The facility on Staten Island is about 85% completed construction. We are negotiating with the company Allied to take the material, initially by truck, and the rail line will be up in calendar year 2006. Once the rail line is in, it’ll go out by rail. So we’re getting close on that. I see it coming on operation late spring next year. That will be the first piece of the plan, although this was in the old plan. That’ll be the first piece that will come on. The plan will use some private land transfer stations – they would probably come on next. The RPF’s for this, we have those proposals, it is what we’re looking at, and when the [mayor’s] plan comes out people will know what is going on. Then it will be clearer to everyone what the mix is. Are we going to use all eight transfer stations? Is it going to be a mix of those and private transfer stations? That will come out in the plan.
You have been seen as not a big proponent of recycling in the past, yet you were singing its praises during a press conference announcing a new recycling center, Hugo Neu, several weeks ago. Have you been converted?
I don’t think I have been converted. I think I’ve said that we have to be realistic. If someone says to me, “Is recy cling cheaper?” Right now it is not. Will it be in the future is another question. Environmental issues surrounding it, no one has really done a study of it so probably it is not fair for me to say because I haven’t done a study either. Looking it very quickly on the surface, we’re running more trucks out there [when recycling]. Hugo Neu will cut down on truck traffic long-haul. Maybe it balances off in the long run, I don’t know. I think, though, that we’re getting excited about it because now we have two 20-year contracts. But we see it getting more and more expensive to export the waste out of the city. Even with the new plan, I don’t think there will be a reduction in our costs. I don’t think disposing of garbage in the Northeast, particularly in New York City, where we have so much of it, will probably go up.The plan when it comes out will help stabilize the costs over the long term because of the long-term contracts as part of the solid waste management.
But if you try to look in the future, you say, okay, if waste is going to be more expensive, when does it start to become on the same footing, financially, as recycling? One hopes that happens but I think it is more of a public-policy issue. If the elected officials decide they want recycling, even though in the short term it is expensive, hopefully in the long term we at least break even or it will be worth our while. We in Sanitation will say what we think about it, but that doesn’t mean in any way we will try to short-circuit anything. We’re here to do the job and recycling is here to stay. There’s no question about it. The mayor brought back the plastic and brought back the glass and now it is here to stay. No one is going to back away from it anymore.
So Hugo Neu was going to do all this for the city. Has that contract been signed yet? What is the timetable?

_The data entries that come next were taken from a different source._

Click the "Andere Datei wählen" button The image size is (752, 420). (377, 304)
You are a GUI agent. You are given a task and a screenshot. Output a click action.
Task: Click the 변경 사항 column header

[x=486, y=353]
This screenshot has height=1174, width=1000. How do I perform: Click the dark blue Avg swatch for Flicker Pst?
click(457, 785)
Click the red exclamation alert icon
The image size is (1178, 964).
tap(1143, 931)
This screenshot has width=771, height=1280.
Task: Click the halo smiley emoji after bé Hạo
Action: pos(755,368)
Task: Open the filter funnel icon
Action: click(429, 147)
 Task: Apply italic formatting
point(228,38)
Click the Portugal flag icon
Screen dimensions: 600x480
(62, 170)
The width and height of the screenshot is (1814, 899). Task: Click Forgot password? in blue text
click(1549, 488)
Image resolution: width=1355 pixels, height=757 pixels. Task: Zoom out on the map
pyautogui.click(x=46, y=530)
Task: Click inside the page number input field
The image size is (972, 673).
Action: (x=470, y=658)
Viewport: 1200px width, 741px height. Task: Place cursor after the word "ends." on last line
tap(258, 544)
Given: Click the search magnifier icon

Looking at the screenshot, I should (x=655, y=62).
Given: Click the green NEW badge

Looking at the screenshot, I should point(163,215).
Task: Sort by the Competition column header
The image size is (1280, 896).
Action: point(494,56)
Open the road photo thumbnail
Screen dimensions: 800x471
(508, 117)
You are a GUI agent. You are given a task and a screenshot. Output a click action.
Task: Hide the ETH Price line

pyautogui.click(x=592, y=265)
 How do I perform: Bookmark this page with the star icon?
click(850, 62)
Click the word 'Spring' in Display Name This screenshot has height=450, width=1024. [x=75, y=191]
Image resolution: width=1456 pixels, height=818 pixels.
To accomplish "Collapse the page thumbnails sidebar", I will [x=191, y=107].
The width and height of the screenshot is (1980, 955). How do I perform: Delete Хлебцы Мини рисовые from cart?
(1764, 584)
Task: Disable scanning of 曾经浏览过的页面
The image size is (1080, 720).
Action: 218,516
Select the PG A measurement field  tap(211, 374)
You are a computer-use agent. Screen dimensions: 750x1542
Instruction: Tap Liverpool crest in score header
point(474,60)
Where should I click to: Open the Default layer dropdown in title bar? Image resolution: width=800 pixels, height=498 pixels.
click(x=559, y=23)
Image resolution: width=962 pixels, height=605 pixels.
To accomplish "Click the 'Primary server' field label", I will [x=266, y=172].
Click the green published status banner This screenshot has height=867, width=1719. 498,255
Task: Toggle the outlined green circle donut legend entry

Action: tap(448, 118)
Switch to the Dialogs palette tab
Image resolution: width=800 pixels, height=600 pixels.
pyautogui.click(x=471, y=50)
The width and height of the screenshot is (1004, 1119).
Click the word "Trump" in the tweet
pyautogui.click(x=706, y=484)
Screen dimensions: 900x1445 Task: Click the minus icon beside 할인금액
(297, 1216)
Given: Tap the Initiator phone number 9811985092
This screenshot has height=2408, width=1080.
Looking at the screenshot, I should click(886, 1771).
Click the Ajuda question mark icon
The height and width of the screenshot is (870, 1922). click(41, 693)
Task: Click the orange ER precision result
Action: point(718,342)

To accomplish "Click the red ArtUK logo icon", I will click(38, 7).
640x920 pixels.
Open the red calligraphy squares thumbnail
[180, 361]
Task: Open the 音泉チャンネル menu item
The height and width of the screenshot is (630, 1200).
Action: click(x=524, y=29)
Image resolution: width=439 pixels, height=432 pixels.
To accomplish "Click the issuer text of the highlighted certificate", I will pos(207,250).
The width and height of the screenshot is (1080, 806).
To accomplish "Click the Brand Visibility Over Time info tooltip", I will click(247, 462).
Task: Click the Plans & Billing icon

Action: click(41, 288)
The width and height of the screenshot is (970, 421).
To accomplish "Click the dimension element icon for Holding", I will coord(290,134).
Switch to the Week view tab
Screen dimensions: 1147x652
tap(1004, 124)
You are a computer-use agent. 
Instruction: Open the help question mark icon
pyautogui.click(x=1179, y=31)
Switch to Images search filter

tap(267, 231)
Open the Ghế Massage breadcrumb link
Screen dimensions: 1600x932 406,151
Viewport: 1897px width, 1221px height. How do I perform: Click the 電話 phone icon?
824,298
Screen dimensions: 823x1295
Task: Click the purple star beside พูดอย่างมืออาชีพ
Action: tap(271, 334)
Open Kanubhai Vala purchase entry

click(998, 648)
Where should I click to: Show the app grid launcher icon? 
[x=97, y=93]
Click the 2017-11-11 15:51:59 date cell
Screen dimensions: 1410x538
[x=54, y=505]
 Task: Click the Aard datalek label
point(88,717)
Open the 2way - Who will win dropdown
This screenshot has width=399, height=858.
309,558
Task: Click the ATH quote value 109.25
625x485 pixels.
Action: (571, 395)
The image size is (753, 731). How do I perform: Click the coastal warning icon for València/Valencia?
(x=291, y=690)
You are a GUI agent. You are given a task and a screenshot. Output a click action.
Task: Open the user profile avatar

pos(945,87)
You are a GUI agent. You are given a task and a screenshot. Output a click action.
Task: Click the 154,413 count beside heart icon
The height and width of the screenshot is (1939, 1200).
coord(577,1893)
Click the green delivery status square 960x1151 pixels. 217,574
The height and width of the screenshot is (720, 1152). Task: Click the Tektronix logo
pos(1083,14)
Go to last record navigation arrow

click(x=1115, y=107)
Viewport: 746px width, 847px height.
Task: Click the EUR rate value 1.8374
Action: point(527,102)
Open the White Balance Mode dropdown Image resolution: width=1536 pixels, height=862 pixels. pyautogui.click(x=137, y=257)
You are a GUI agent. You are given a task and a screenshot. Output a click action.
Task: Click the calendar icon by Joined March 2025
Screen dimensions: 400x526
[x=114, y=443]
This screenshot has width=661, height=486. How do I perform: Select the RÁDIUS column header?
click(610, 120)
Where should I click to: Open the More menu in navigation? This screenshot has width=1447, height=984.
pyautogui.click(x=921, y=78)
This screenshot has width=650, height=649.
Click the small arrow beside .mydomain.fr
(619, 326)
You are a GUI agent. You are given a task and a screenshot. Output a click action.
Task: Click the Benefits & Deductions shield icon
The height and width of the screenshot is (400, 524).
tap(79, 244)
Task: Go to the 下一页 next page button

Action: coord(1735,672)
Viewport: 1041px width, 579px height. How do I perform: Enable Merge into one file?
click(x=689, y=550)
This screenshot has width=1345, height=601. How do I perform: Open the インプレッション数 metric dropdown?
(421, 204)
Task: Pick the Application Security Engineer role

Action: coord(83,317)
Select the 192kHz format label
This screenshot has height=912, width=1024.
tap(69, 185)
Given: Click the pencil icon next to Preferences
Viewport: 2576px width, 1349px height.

It is going to happen in this fiscal year, maybe later this year, beginning of next year. I think the important things have been put in place. We’ve reached an agreement on where the facility will be. There is an understanding that they are going to spend $25 million. Economic Development has to do some work on the pier down there. So it is going to take a couple of years, but the commitment is there. The new facility will improve the marketability of recyclables.
Will the new recycling facility be expanded to include batteries and electronics?
That is something we will be addressing in the mayor’s waste management plan. Right now if someone wants to get rid of dry cell batteries we have dropoff sites available on Saturdays. There is the ability to get rid of it.
So the mayor’s plan is basically coming out in three phases?
The first piece was Hugo Neu. The next piece now is commercial waste. We’re going to start telling people about how we see the commercial waste of the city being handled and trying to make it more equitable for the different communities around the city. And then the final piece will be the whole plan. That will be out later in the week.